About this exercise —
Repeat exactly the lines below that lie between the line with "Načini plaćanja (34, 2143)" and the line with "[combobox] (127, 109)", counting both of those lines as part of the answer.

The data —
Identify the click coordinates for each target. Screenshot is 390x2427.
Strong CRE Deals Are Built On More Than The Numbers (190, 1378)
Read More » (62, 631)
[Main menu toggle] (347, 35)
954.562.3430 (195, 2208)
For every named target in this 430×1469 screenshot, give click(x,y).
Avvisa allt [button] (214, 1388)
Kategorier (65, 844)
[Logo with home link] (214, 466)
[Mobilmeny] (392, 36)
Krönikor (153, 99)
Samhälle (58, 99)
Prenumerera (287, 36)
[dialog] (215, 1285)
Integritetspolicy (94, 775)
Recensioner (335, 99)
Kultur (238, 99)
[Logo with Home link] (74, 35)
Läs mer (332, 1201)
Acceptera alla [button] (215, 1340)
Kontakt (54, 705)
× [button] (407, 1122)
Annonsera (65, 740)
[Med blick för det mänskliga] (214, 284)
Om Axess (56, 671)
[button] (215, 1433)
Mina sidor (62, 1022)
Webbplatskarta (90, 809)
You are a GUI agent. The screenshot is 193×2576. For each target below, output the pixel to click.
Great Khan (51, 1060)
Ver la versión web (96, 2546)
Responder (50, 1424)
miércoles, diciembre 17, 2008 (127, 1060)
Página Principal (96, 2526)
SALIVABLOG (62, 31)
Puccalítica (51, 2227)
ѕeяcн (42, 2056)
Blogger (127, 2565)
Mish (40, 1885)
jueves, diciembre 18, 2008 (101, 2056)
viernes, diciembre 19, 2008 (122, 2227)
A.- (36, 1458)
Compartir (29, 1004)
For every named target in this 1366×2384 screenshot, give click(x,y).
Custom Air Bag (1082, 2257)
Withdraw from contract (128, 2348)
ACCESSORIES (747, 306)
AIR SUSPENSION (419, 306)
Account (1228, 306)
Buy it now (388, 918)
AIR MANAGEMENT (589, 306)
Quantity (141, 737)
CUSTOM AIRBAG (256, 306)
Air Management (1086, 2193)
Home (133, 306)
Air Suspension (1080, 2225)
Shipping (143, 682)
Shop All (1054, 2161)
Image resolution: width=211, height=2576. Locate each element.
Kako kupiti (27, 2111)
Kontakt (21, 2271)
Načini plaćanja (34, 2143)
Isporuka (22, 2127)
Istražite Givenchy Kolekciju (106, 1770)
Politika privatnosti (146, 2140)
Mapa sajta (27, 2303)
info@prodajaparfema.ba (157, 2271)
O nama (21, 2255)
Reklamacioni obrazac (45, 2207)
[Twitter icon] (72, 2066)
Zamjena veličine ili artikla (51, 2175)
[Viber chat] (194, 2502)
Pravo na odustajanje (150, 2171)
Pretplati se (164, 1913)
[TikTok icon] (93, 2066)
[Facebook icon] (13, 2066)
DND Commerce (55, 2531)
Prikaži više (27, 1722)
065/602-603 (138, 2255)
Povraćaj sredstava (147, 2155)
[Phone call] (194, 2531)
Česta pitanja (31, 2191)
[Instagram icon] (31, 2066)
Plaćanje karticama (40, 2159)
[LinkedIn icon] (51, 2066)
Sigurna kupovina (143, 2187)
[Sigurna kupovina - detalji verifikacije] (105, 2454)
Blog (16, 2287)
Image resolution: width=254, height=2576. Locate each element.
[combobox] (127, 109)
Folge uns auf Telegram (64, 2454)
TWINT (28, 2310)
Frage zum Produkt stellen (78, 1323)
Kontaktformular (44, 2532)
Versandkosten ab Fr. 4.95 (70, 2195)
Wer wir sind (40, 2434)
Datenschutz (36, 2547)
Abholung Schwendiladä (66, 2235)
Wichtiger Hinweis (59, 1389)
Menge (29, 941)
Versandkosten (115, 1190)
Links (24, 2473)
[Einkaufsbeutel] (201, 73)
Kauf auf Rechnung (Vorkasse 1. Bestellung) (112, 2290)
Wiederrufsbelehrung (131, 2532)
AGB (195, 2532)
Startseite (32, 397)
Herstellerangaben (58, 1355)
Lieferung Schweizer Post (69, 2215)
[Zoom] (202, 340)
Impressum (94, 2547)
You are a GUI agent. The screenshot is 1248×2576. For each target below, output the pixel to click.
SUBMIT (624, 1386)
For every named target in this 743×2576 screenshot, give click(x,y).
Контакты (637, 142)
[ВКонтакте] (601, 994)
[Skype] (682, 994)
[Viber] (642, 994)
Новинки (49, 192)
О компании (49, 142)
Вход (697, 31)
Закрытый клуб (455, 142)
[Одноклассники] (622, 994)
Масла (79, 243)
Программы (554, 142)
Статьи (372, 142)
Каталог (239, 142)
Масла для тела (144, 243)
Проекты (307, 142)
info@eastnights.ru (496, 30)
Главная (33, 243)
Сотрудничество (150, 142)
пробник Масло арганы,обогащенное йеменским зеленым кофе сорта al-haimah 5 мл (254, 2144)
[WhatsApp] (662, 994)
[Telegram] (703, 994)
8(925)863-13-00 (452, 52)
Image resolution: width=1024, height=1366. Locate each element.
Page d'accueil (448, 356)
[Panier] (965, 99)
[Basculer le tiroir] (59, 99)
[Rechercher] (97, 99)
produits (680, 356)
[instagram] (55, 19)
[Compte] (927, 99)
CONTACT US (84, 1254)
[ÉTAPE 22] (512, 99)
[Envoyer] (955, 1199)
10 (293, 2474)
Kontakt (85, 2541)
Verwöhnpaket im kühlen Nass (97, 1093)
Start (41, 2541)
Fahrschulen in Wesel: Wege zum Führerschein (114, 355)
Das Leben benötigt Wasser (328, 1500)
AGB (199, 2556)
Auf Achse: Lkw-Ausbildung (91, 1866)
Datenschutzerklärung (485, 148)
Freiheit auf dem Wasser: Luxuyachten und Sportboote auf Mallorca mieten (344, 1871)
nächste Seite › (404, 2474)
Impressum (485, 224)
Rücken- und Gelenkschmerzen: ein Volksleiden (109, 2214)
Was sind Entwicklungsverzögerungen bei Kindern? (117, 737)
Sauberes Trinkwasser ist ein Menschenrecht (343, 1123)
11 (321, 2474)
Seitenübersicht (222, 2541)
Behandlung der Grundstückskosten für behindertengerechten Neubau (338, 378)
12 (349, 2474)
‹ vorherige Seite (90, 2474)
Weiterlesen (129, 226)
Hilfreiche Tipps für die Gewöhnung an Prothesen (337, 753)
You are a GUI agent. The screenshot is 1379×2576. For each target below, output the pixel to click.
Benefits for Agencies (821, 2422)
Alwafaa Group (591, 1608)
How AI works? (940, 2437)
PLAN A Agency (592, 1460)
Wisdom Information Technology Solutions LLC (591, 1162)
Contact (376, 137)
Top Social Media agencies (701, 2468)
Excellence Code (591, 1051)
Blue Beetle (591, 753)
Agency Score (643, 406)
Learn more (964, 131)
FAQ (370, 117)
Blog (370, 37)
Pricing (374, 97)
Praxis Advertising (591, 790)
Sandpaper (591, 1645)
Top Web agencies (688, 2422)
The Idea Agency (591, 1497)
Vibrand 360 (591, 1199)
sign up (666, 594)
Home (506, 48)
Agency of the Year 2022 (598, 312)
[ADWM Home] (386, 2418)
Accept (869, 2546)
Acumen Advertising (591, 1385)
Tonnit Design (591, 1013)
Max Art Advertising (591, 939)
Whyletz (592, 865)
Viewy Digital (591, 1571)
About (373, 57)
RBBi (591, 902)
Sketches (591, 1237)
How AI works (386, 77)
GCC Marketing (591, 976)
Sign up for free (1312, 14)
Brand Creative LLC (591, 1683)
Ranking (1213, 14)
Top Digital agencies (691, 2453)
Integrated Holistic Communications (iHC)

Exercise solution —
Načini plaćanja (34, 2143)
Isporuka (22, 2127)
Istražite Givenchy Kolekciju (106, 1770)
Politika privatnosti (146, 2140)
Mapa sajta (27, 2303)
info@prodajaparfema.ba (157, 2271)
O nama (21, 2255)
Reklamacioni obrazac (45, 2207)
[Twitter icon] (72, 2066)
Zamjena veličine ili artikla (51, 2175)
[Viber chat] (194, 2502)
Pravo na odustajanje (150, 2171)
Pretplati se (164, 1913)
[TikTok icon] (93, 2066)
[Facebook icon] (13, 2066)
DND Commerce (55, 2531)
Prikaži više (27, 1722)
065/602-603 (138, 2255)
Povraćaj sredstava (147, 2155)
[Phone call] (194, 2531)
Česta pitanja (31, 2191)
[Instagram icon] (31, 2066)
Plaćanje karticama (40, 2159)
[LinkedIn icon] (51, 2066)
Sigurna kupovina (143, 2187)
[Sigurna kupovina - detalji verifikacije] (105, 2454)
Blog (16, 2287)
Image resolution: width=254, height=2576. Locate each element.
[combobox] (127, 109)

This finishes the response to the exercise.